Which naturally calls for some fresh dribbles of trade chatter from various team executives and league insiders:

The Blazers have indeed registered their interest in Washington center Brendan Haywood, given Haywood’s obvious appeal as a short-term replacement – with an expiring $6 million contract – for the fallen Greg Oden and Joel Przybilla.

But one source close to the situation said that the talks didn’t go far when the Wiz indicated that they’d want both Rudy Fernandez and Nicolas Batum headlining the return package for Haywood, who’s averaging 9.8 points, 10.6 rebounds and 2.1 blocks.

Portland, meanwhile, continues to insist in the strongest terms that guard Andre Miller is not available, even as rival teams continue to whisper otherwise.

It surely won’t surprise you to hear that the Blazers, given the injury losses on their front line, are also among the teams that have inquired about the availability of Bulls big man Brad Miller.

Chicago, though, is said to be increasingly reluctant to move Miller before the deadline. For a couple reasons.

1. It’s no secret that the Bulls want to clear as much salary-cap space as they can for this summer’s free-agent bonanza, which is why you’re hearing more and more about their willingness to move Kirk Hinrich and John Salmons as covered here last week. Miller’s $12.3 million expiring contract is central to that strategy, so it’s going to take a special offer to get Chicago to part with him.

2. The Bulls have moved into seventh in the East with an 8-2 run that has put them on a pace to match or exceed last season’s 41-41 mark, when they still had Ben Gordon. The run includes four road successive wins against teams in the West’s playoff mix: Phoenix, Houston, San Antonio and Oklahoma City. Miller, furthermore, just scored 25 points in the Houston game in place of the injured Joakim Noah. So even if the Blazers could get to Miller’s salary range with expiring contracts – Steve Blake and Travis Outlaw aren’t enough to make the salary-cap math work -- it’s reasonable for the Bulls to ask themselves: Why change anything unless it’s a clear upgrade?

Miller, though, would almost certainly have to be involved if the Bulls end up going ahead with a firm bid for one of the bigger names/contracts that could potentially move in the next 22 days, such as Chris Bosh, Amare Stoudemire or Tracy McGrady.

Word is that the Nuggets have also looked into Miller’s availability, but sources say Denver’s luxury-tax issues make adding someone in Miller’s price range highly unlikely even if the Bulls were willing.

The Nuggets still want an extra big man for a possible playoff rematch with the Lakers and are known to covet Indiana’s Jeff Foster as noted here previously. But the luxury tax makes almost everything tricky for them.

Another recent topic discussed in this cyberspace: Philadelphia's attempts to interest Cleveland in a deal for Andre Iguodala.

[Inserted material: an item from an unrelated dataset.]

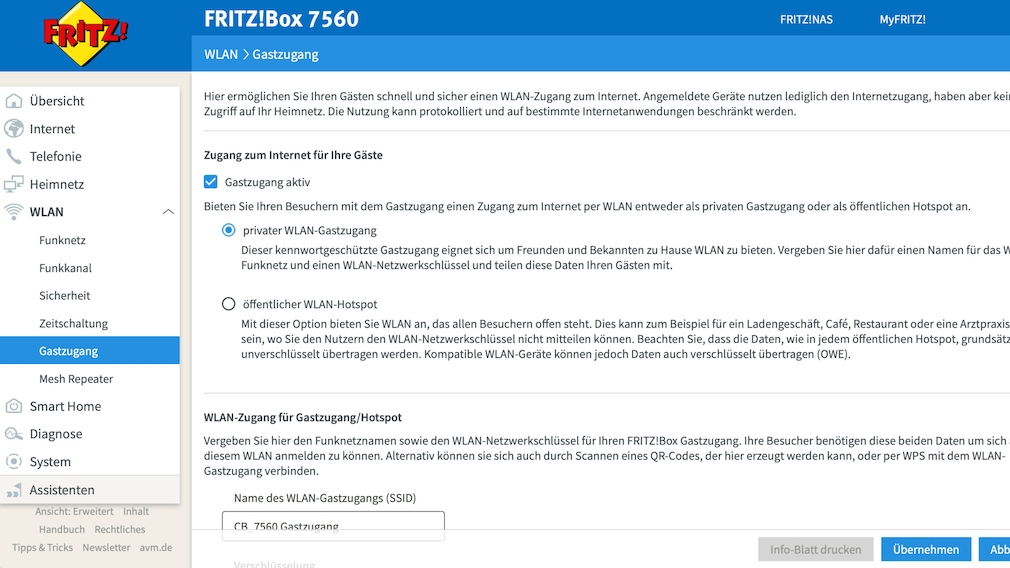Click the FRITZ! logo
This screenshot has width=1010, height=568.
pos(85,35)
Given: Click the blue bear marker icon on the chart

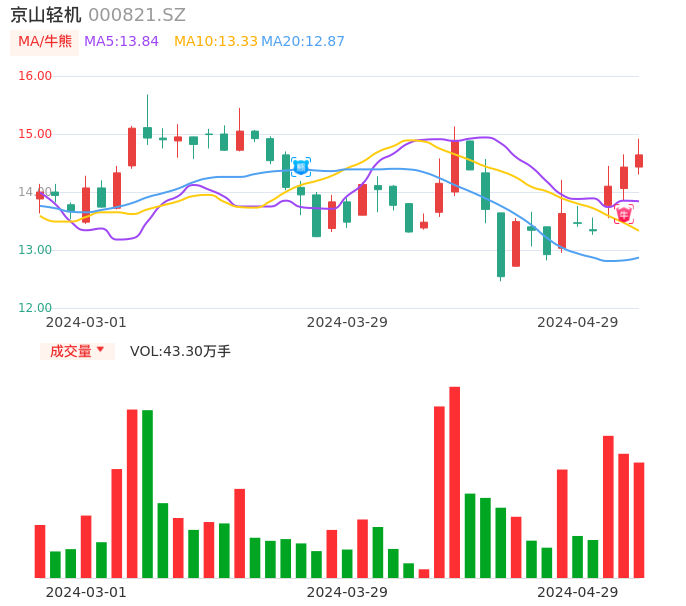Looking at the screenshot, I should pos(300,167).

Open to any trade that will help them convince LeBron James to stay in Cleveland -- as witnessed by their early season run at Stephen Jackson and their well-chronicled interested in a floor-spacing power forward such as Antawn Jamison or Troy Murphy -- LeBron's Cavs are on the short list of teams that would consider absorbing the four years and $56 million left on Iguodala's contract after this season.

The determined pursuit of Jackson until his November trade from Golden State to Charlotte only makes it more apparent that the Cavs are not solely focused on “stretch fours,” as they’re known in the modern game.

Iguodala, though, is difficult for Philly to move because of all that money he’s still owed. Not as difficult as moving Elton Brand or Samuel Dalembert, but all of the teams that like Iguodala – Houston, Dallas and Cleveland are known to have shown varying degrees of interest – have reservations about taking on a deal that big.

The Cavs have to be prepared for the worst-case scenario. Would they still want Iguodala on their payroll if LeBron leaves and plunges Cleveland into that worst-case position?